Day 8: How I stopped Worrying and Learned to Love the Entire Color Wheel

This is an embarrassing admission. I have a troubled relationship with brown (and yellow and orange and sometimes green.) These are colors I avoid as if they were wearing a leather jacket with the collar up, smoking a cigarette and trying to entice me into the alley to engage in some sort of risky behavior. I do not allow them in my pallet - not for painting (artwork or walls) nor for wearing. Oh, but I flirt with these bad boy colors entertaining daydreams of riding on the back of a motorcycle, yellow and orange scarf flying from the collar of my BLACK leather jacket.  For my own safety I steered clear of brown and yellow and orange and sometimes green. There is just no telling what they might convince me to do.

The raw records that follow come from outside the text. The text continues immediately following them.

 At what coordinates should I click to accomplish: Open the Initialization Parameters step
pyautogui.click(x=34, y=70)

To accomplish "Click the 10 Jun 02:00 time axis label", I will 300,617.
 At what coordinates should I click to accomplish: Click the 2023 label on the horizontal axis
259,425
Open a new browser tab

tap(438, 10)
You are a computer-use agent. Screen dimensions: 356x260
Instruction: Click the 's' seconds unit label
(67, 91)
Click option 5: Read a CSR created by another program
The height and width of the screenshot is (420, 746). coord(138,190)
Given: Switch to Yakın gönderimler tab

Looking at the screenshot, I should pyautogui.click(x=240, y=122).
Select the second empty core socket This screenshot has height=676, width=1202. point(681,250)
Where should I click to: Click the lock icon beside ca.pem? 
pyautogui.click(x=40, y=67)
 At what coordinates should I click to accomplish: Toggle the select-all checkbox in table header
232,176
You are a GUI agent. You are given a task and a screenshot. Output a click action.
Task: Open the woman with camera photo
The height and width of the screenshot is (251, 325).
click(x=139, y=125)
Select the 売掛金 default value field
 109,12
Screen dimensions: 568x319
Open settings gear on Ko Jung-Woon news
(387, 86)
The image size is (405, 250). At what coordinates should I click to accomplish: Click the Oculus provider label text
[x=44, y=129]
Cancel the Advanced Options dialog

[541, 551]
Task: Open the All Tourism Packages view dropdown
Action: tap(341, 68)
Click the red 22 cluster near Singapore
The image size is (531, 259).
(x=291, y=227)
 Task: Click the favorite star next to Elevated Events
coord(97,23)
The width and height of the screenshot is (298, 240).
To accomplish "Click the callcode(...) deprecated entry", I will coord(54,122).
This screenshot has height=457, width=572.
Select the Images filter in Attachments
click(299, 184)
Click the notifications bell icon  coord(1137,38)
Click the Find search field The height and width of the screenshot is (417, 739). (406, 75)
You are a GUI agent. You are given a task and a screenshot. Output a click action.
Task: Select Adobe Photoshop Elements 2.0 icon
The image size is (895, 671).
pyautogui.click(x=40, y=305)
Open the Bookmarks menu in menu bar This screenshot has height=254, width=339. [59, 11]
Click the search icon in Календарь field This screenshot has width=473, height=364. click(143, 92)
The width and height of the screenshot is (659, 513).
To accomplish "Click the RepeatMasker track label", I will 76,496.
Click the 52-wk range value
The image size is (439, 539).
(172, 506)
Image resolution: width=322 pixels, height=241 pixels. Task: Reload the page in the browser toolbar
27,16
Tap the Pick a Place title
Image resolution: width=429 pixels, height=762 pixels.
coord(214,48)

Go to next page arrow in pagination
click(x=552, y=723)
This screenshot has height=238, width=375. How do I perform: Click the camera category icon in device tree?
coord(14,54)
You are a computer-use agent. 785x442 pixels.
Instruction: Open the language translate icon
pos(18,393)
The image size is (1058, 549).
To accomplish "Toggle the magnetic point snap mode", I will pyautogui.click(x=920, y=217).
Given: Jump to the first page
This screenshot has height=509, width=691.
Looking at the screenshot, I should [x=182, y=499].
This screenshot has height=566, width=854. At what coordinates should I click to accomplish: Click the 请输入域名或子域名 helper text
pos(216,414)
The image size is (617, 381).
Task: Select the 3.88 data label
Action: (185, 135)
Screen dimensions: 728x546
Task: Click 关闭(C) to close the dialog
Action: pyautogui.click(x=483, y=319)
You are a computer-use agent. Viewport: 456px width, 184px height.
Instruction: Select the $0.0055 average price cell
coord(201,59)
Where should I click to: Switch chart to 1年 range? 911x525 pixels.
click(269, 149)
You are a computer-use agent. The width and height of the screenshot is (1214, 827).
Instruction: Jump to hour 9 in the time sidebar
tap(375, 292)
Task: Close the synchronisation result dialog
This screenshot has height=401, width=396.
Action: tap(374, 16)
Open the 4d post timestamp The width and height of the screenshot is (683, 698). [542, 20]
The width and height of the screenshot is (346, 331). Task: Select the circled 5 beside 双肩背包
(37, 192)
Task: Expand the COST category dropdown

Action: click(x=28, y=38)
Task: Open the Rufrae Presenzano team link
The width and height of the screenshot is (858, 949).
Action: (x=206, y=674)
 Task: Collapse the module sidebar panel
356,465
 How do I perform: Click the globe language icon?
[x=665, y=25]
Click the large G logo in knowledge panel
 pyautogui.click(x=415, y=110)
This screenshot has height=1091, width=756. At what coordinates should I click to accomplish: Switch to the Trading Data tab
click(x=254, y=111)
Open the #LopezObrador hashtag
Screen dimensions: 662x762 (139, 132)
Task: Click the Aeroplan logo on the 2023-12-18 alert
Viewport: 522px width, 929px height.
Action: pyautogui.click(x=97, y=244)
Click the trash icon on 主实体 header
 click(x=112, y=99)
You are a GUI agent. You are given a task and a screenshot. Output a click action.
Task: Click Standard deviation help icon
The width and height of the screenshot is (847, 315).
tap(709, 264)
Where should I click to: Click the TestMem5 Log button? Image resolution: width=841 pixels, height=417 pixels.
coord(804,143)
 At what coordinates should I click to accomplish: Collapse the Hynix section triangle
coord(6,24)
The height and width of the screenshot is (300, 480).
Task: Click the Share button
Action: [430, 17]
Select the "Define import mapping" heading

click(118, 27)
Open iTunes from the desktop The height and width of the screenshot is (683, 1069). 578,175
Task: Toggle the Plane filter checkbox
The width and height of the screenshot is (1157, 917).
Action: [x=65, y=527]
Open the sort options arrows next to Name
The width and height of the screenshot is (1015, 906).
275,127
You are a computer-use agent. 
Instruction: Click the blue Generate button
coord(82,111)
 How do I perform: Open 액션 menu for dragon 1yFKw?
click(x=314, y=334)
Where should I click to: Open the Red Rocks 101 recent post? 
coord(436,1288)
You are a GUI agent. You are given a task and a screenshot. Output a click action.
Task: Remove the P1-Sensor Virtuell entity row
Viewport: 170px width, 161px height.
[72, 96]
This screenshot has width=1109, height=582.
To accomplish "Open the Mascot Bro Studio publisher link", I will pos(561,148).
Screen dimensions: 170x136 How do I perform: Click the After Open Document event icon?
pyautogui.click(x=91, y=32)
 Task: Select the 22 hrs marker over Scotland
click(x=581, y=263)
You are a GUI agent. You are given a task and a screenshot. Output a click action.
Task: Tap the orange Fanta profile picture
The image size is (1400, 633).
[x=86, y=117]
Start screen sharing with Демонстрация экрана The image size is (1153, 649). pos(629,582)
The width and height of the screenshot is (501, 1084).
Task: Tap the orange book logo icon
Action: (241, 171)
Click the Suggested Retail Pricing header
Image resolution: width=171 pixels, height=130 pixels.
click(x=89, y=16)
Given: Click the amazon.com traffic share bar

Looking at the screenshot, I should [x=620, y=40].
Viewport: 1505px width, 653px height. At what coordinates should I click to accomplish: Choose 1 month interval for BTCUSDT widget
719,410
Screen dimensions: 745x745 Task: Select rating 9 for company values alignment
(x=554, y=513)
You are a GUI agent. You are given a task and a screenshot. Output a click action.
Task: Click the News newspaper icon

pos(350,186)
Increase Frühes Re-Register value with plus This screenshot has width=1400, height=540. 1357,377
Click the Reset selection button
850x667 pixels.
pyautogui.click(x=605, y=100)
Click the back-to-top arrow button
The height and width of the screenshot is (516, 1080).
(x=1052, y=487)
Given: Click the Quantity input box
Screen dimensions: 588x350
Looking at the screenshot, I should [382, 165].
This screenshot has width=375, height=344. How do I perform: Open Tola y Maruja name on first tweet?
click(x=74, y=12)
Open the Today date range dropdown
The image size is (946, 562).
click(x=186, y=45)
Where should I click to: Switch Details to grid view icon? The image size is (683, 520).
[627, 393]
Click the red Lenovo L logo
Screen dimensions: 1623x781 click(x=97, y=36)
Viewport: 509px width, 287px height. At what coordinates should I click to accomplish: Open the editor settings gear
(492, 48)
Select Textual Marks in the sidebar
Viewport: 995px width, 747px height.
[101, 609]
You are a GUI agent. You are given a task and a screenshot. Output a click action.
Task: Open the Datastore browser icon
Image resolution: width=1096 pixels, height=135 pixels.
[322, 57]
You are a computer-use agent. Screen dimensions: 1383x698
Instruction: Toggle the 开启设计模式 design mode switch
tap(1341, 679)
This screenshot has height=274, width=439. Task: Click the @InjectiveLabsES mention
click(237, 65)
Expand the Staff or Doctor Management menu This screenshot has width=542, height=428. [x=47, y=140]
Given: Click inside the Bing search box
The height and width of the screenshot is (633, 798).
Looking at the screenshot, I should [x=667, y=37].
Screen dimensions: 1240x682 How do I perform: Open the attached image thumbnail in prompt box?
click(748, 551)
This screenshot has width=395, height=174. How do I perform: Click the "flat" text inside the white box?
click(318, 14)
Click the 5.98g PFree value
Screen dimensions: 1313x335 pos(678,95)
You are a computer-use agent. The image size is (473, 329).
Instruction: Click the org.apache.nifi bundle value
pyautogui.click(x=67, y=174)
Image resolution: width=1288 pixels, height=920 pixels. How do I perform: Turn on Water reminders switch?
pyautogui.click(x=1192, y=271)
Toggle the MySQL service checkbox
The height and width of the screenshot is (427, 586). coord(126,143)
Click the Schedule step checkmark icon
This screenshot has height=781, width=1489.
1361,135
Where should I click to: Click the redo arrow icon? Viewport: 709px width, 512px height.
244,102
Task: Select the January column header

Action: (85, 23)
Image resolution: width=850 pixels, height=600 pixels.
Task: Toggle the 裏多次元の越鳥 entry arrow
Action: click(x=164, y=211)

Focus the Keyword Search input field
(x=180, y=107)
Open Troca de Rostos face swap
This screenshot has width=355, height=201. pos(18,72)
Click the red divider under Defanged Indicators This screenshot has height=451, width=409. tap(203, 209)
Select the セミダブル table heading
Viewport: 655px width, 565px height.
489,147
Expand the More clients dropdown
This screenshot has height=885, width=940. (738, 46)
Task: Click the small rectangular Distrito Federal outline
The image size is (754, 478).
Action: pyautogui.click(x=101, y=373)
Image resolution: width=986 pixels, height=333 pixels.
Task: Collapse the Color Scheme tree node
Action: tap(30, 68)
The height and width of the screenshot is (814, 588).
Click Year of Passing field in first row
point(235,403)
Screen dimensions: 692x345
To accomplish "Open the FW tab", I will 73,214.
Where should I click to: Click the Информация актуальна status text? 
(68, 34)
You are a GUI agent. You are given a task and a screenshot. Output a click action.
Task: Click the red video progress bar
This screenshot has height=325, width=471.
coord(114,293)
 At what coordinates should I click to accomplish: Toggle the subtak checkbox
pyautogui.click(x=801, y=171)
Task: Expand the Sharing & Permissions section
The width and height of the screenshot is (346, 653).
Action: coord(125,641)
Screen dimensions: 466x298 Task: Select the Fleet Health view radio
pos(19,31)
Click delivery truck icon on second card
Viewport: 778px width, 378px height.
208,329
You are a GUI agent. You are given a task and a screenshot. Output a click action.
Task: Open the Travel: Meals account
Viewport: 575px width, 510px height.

I was warned about the dangers of bad boy colors as a young woman, when my father disapproved of a green sweater I wore.* Fearing that as I aged I might become wild and out of control adorned with gold and olive, an intervention was arranged.  One evening a trained Image Consultant arrived at my home to drape my shoulders and face with capes of every color.  Her expert observations determined me to be a "Winter. Yellow, orange, gold, rust, olive, beige, golden brown and all colors with golden undertones are not for you, I was counseled.  To help me stay on the wagon when purchasing clothing and cosmetics (which she offered to sell me on the spot at a deep discount) I was given a bible, the "Winter Color Book." It contained such pearls of wisdom as, "In fact, for most of us, its refreshing to be released from our 'safe' (and often wrong) brown and beige wardrobes."



To further protect me I was given a card with my color swatches glued to it. Whenever, I felt the urge to buy say, khaki or yellow, I could meditate on the swatch card and be guided to a color that would treat me right.



I had occasional flings: a yellow turtleneck, an olive scarf, a pumpkin sweater, brown pants, khaki shorts. For the most part, however, I stayed true to my colors. I loved them and they never asked me to do anything I didn't want to. No risk required.

AND THEN I went on a retreat. In the first session, our facilitator, who could barely sit still, opened with, "Let's start off introductions." Okay, safe enough.  "Tell us your name and a bit about yourself by choosing a color as a descriptor and why. I'll go first. I'm Aletheia and I am neon orange with excitement."   

Uh oh, Crap. I'm in deep trouble here. Danger, Will Robinson. Danger. She might have candy...

I let the others talk about their colors first. I was anxious. My colors were picked. Black. Purple. What color AM I really? I didn't want to use blue because it was, well, blue. And that wasn't me that day. I took a deep breath and stepped into the alley, "My name is Pam and the color I choose is brown because when I mixed paint in junior high art class it just came out as brown. Recently I learned that getting brown is a more complex process than I imagined."

Some work to be done here. Risks to be taken. Forbidden worlds to be explored. Complexity to be understood. I wonder what else is in that alley.

I have issued myself a second personal challenge for 2014: to risk making friends with the entire color wheel, including brown. I'm going to walk down that alley boldly, eat that candy, ride that motorcycle, break those rules. I am going to be this:


And I am going to dance with my dangerous new friends:



I'm going wear this:


And this:

 (Notice I have boxes at work, too.)

 On the day it was 9 degrees in Harrisburg I stopped at a big box store and gathered all the brown paint chips I could find.


And more paint chips.



After cutting them apart and removing the names, I will be renaming (re-framing) the color hues as I fit them into my life. I'll post the colors as I go, repeating the same process with yellow, orange and sometimes green. At the end of the year, they might merge into some sort of installation, incorporating some of those empty boxes. There is just no telling what they might convince me to do!

**In high school I had a green v-neck sweater that I wore often. My father hated it. He thought it was an awful color on me. I don't remember what happened to that sweater. I think I might have gotten rid of it because it had a burn hole. I was irresponsible with fire.